* **Provided passage**
Zayed Human Fraternity Award: ‘A call to action to resist spread of hatred’
Devin Watkins, Vatican News
The headquarters of Vatican News hosted a press conference on Friday featuring the jury committee members who will pick this year’s winner of the Zayed Award for Human Fraternity.
The prize seeks to recognize individuals and organizations which have made profound contributions to human progress, as well as facilitating peaceful coexistence on the basis of our common humanity.
Step along path of fraternity
Cardinal Michael Czerny, SJ, kicked off Friday’s press conference noting that the Document on Human Fraternity is an important “step” along the path of peace among peoples, rather than “an achievement”.
The Cardinal said the Document’s long-term effects will depend on its reception “by believers”. He added that every person on earth is a believer, and that it is a false distinction to call some people believers and others “non-believers”.

* **Study material**
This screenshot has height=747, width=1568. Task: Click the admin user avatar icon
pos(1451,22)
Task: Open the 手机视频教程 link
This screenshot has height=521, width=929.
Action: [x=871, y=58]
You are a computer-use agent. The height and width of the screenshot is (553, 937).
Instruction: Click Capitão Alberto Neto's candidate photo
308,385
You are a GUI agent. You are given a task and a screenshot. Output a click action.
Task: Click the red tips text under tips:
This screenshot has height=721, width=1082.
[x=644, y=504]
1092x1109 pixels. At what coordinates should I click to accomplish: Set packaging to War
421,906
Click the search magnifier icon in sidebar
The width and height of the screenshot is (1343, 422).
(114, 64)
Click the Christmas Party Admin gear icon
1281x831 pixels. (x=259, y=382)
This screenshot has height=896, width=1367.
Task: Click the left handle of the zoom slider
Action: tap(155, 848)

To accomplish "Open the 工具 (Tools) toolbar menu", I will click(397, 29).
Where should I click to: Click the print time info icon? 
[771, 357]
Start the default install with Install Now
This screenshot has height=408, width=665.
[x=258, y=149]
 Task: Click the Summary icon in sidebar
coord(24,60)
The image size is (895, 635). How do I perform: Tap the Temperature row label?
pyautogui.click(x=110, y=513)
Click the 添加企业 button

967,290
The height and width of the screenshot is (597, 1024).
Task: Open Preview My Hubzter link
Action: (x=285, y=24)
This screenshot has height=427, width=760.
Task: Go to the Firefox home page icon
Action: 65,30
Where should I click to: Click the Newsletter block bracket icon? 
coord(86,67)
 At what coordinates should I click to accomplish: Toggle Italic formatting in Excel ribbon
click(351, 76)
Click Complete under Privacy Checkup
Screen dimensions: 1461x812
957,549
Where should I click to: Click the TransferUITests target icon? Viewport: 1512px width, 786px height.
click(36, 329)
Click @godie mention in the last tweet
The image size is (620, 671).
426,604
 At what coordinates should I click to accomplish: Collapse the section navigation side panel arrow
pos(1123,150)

* **Exercise**
Carry on the Vatican News report about the Zayed Award for Human Fraternity press conference from the point where it ends.

* **Exercise response**
“There is no such thing as a human ‘non-believer’,” said Cardinal Czerny. “So, it depends on all people of all beliefs—of all convictions, of all commitments—to realize the meaning and the potential of the Document and to put it into practice.”
Uniting the faiths
The former president of Niger, Mahamadou Issoufou, said the Document is historic in uniting people of the three great “Abrahamic faiths”—Judaism, Christianity, and Islam—in a common desire to seek the values of fraternity, solidarity, peace, tolerance, and liberty.
The Zayed Award, he added, offers the opportunity to explore the values contained in the Document, as well as the direction the world is heading.
Overcoming the ‘virus of hate’
Dr. Leah Pisar, chair of Project Aladdin which works to counter violence and bigotry, tied the occasion to the ongoing Covid-19 pandemic.
She said the pandemic has generated a “virus of hate” amongst peoples, a hatred which she said the value of human fraternity can help counteract.
In an interview with Vatican News on the sidelines of the press conference, Dr. Pisar spoke briefly about her experience of human fraternity, reiterating her concern about the direction humanity is headed.
She offered her father’s painful experience of the Holocaust as an example. Samuel Pisar spent four years in the Nazi death camps at Dachau and Auschwitz, among others, was the only survivor of his Polish school of 900 children, and endured the murder of every other family member.
“Yet, he emerged from all of this with hope, with hopefulness,” according to his daughter, “and with the belief that there are no hereditary enemies.”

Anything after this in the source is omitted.